Just in case, by "you", I meant from the POV of the AI, not you the author.

That's interesting to know about "ph". I didn't know it was present in Latin, and I wonder if that's also the case with Spanish.

throwup238 · 7 months ago
> After all (he said, pleadingly) consciousness really is an irreducible interior fortress that refuses to be pinned down by the numeric lens (really, it is!)

I love this line and the “flattening of human complexity into numbers” quote above it. It sums up perfectly how I feel about the whole LLM to AGI hype/debate (even though he’s talking about consciousness).

Everyone who develops a model has to jump through the benchmark hoop which we all use to measure progress but we don’t even have anything approaching a rigorous definition of intelligence.

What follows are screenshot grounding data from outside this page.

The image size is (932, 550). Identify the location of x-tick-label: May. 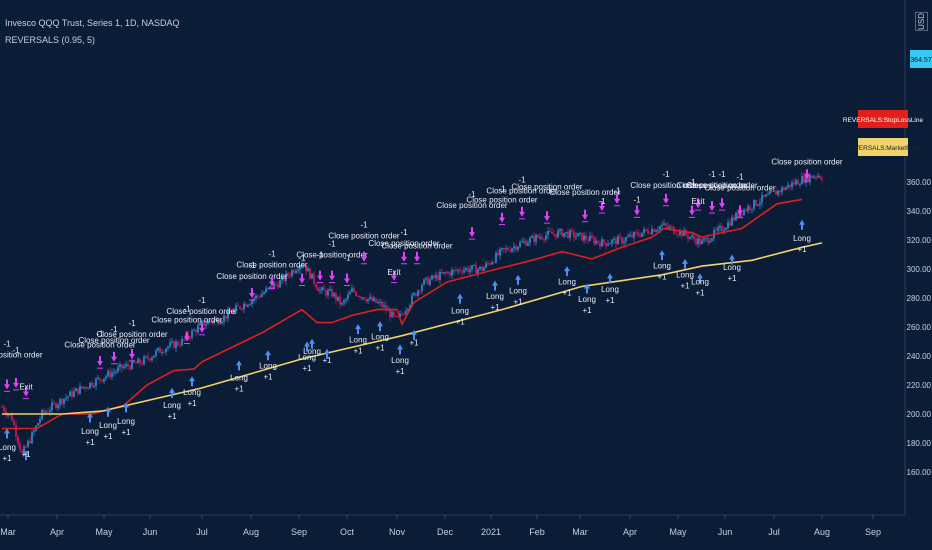
(104, 532).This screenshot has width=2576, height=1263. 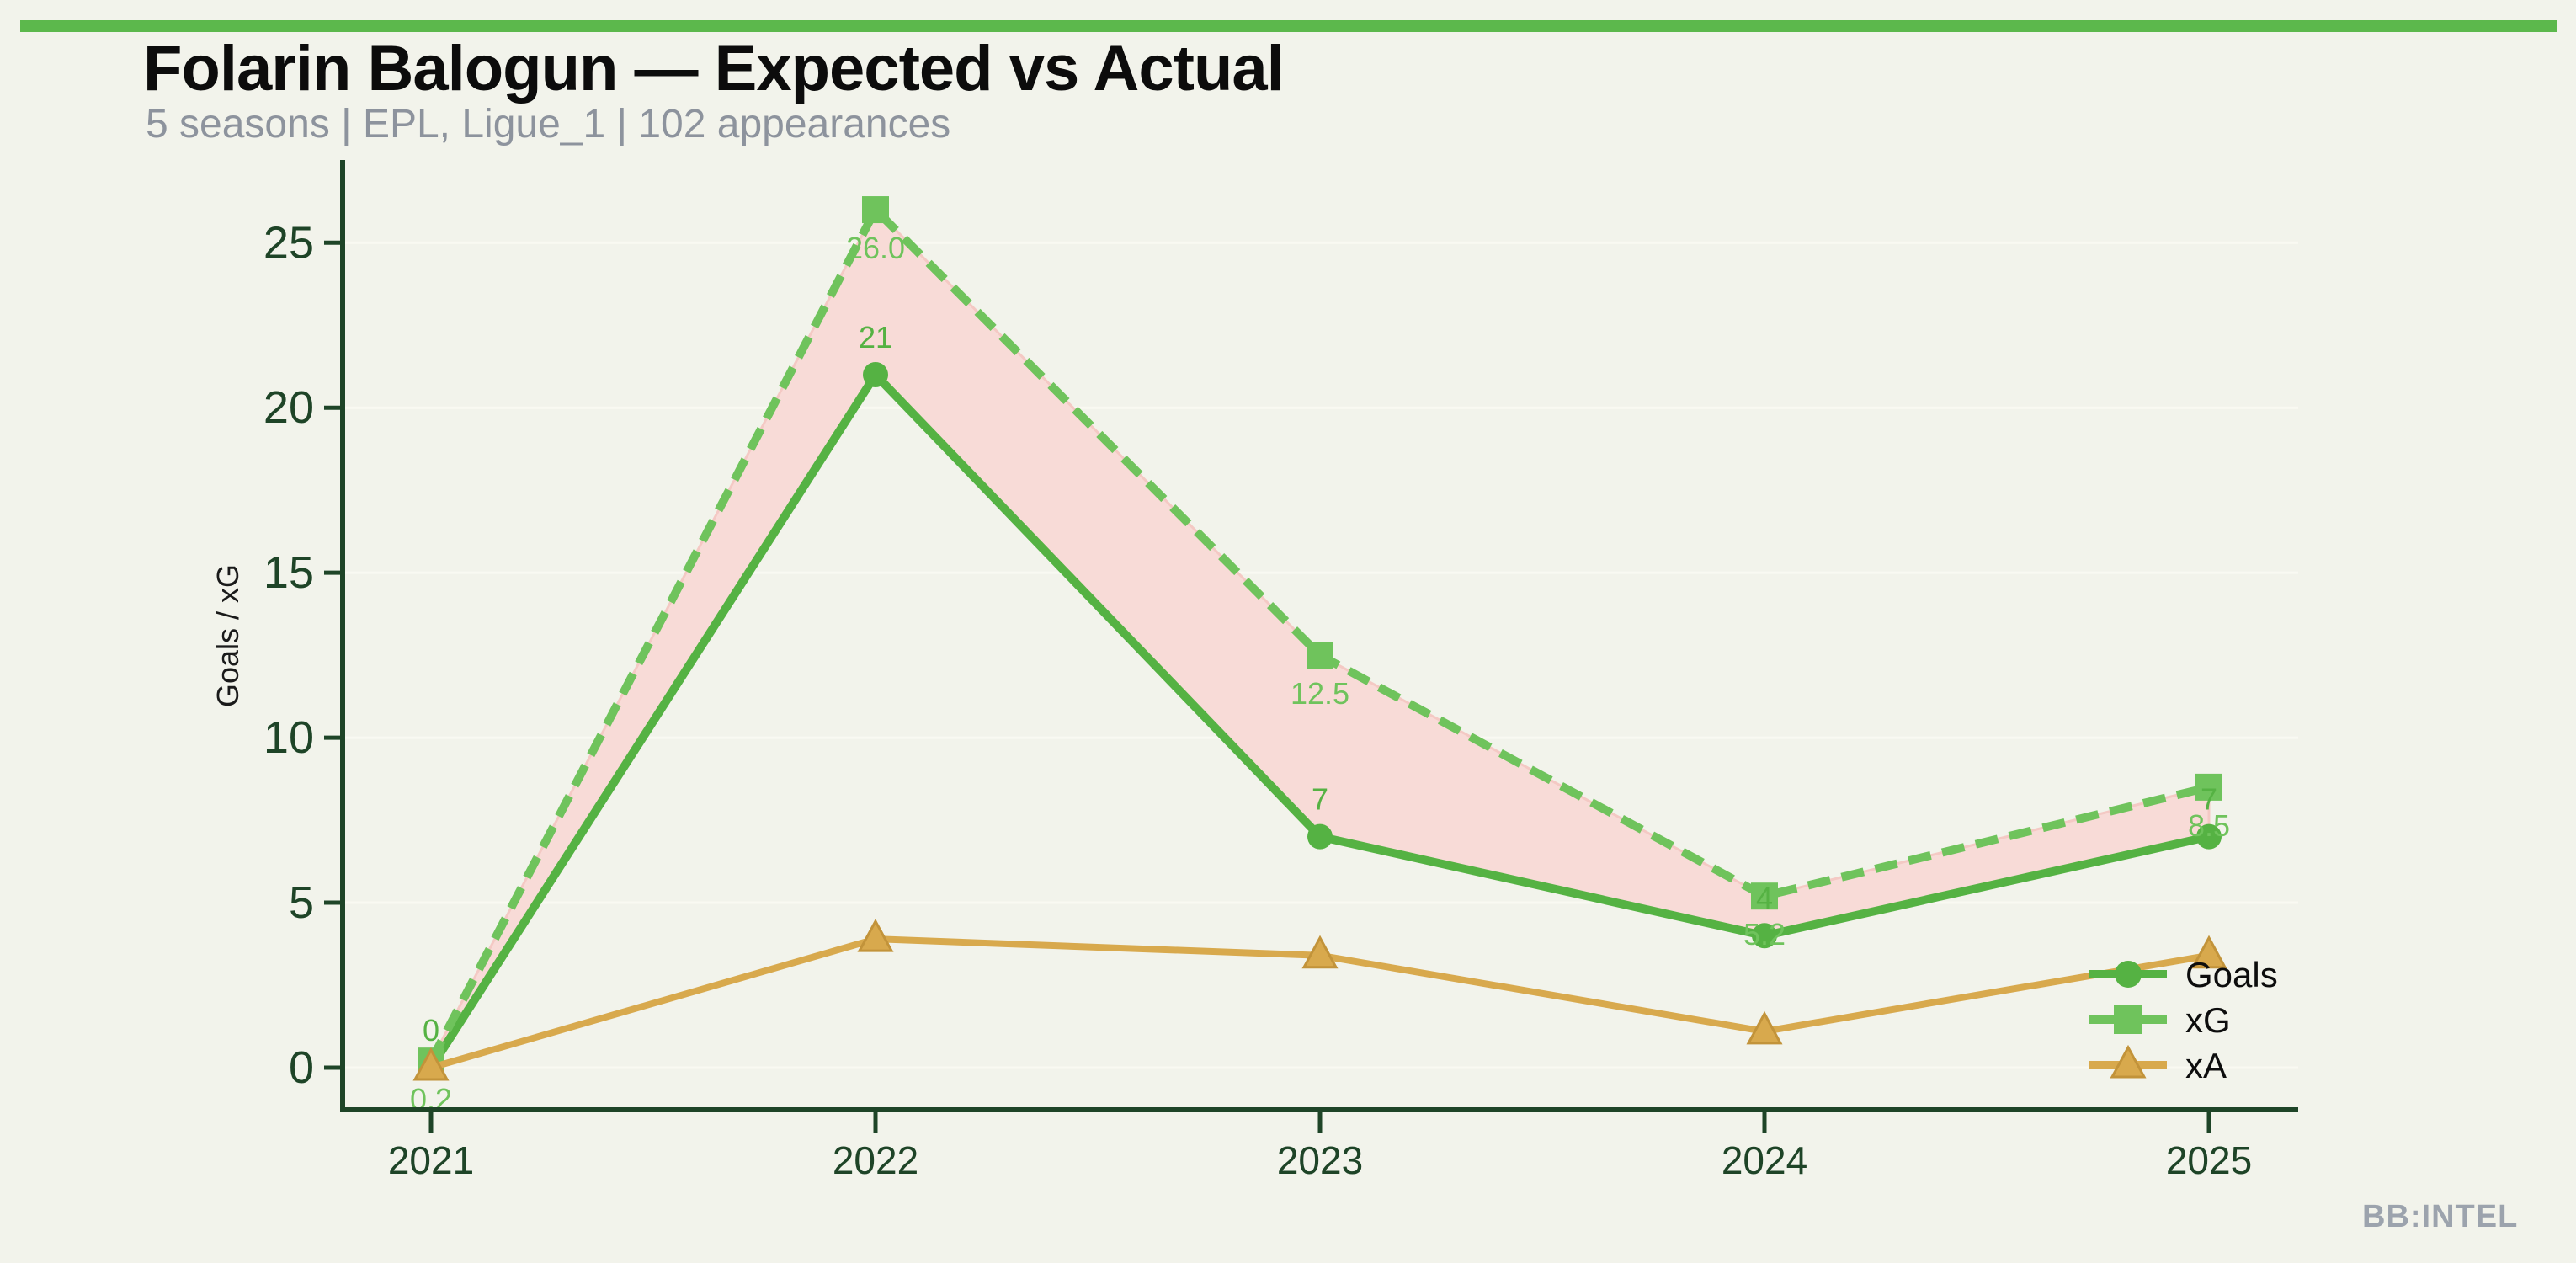 I want to click on y-tick-label: 20, so click(x=289, y=408).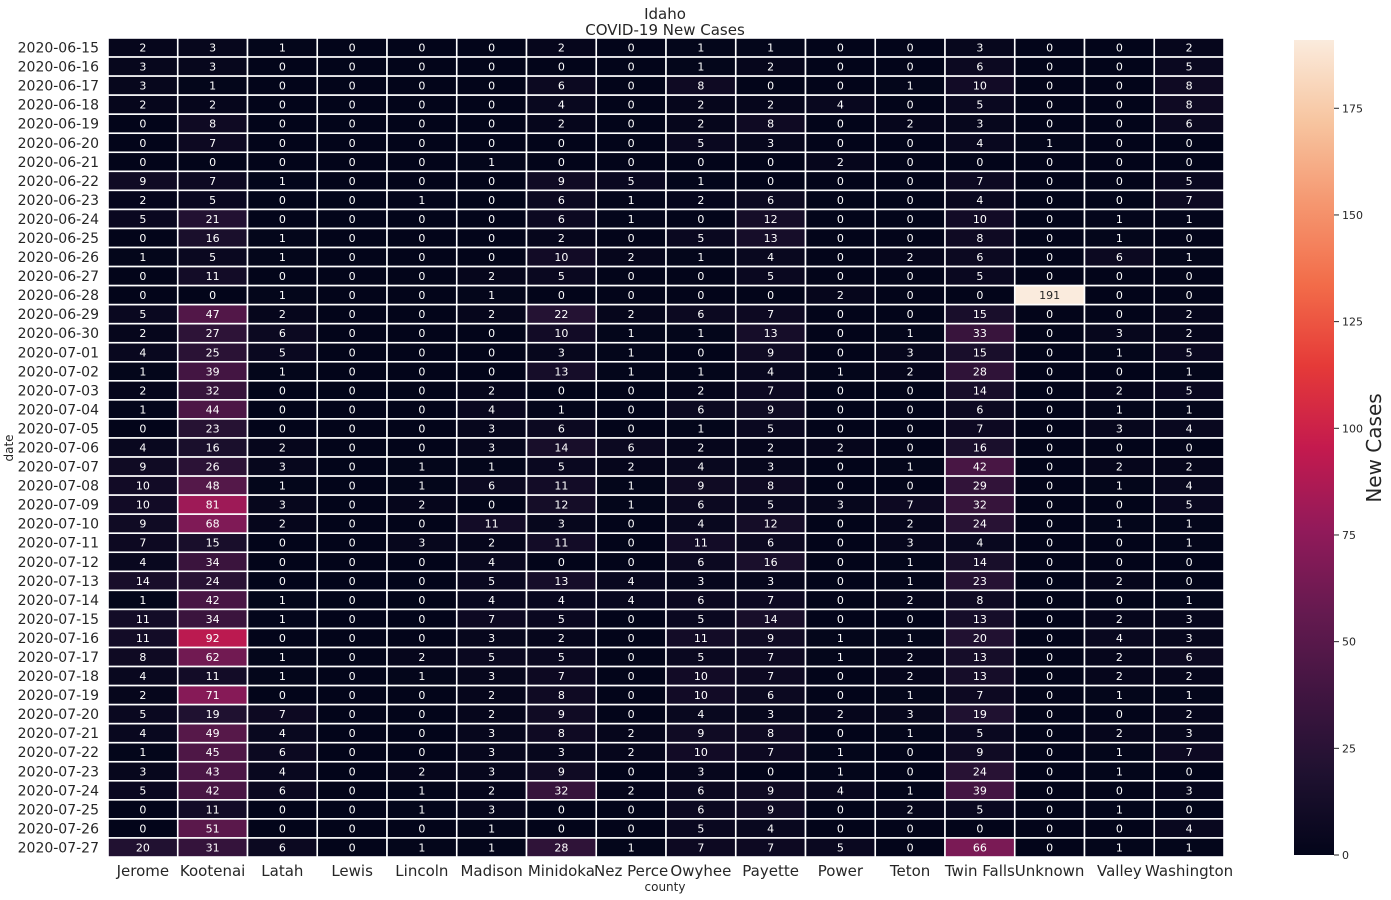 The height and width of the screenshot is (900, 1391). What do you see at coordinates (492, 524) in the screenshot?
I see `cell-value-label: 11` at bounding box center [492, 524].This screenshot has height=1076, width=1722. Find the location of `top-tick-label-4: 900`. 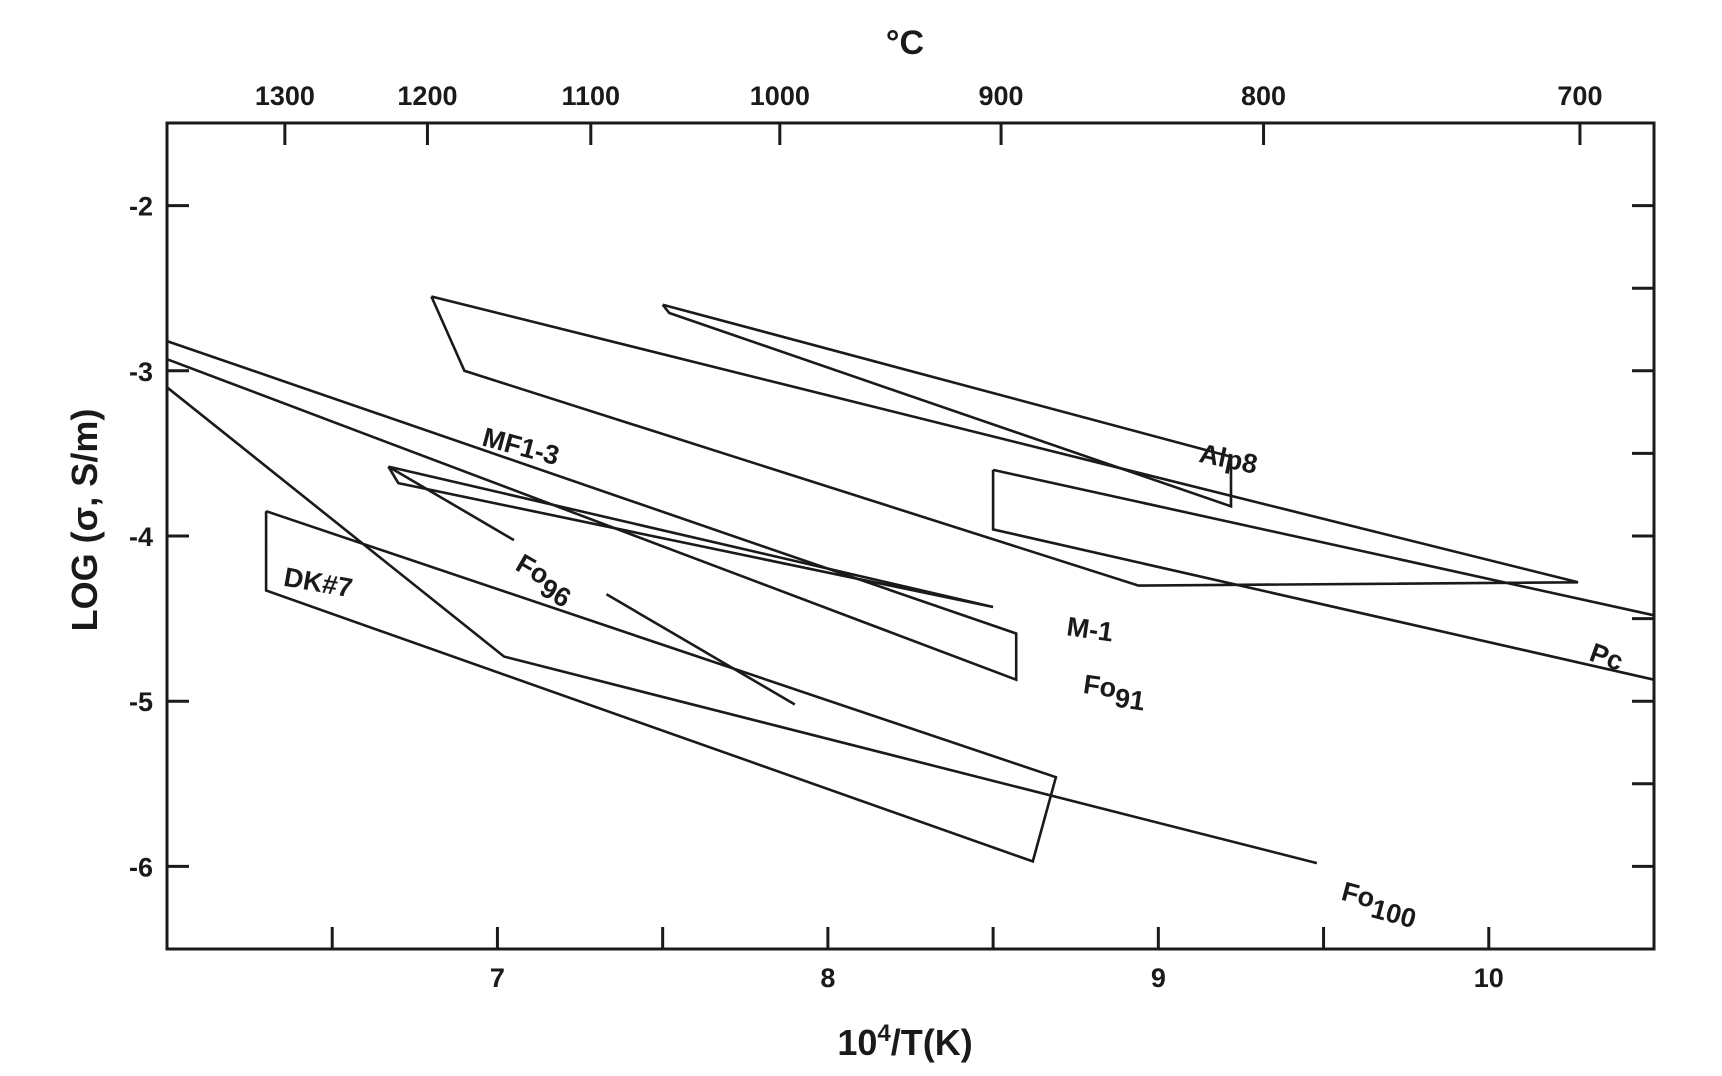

Researchers are chasing benchmarks but it doesn’t feel like we’re getting any closer to true intelligence, just flattening its expression into next token prediction (aka everything is a vector).

voidhorse · 7 months ago
Yeah precisely. Ever since the "brain as computer" metaphor was birthed in the 50s-60s the chief line of attack in the effort to make "intelligent" machines has been to continually narrow what we mean by intelligence further and further until we can divest it of any dependence on humanist notions. We have "intelligent" machines today more as a byproduct of our lowering the bar for what constitutes intelligence than by actually producing anything we'd consider remotely capable of the same ingenuity as the average human being.
afthonos · 7 months ago
I find this take strange. My observation has been the opposite. We used to say it would take human intelligence to play chess. Then Deep Blue came up and we said, no, not like that. Then it was go. Then AlphaGo came up and we said no, not like that. Along the way, it was recognizing images. And then AlexNet came along, and we said no, not like that. Then it was creating art, and then LLMs came along, and we said no, not like that.

I agree a narrowing has happened. But the narrowing is to move us closer to saying "if it's not implemented in a brain, located inside a skull, in a body that was developed by DNA-coded cells replicating in a controlled manner over a period of years, it's not really AI."

There's an emotional attachment to intelligence being what makes us human that causes people to lose their minds when machines approach our intelligence. Machines aren't humans. If we value humanity, we should recognize that distinction—even as machines become intelligent and even sentient.

And we should definitely think twice, or, you know, many many many many more times, before building intelligent machines. But I don't think pretending we're not doing that right now is helpful.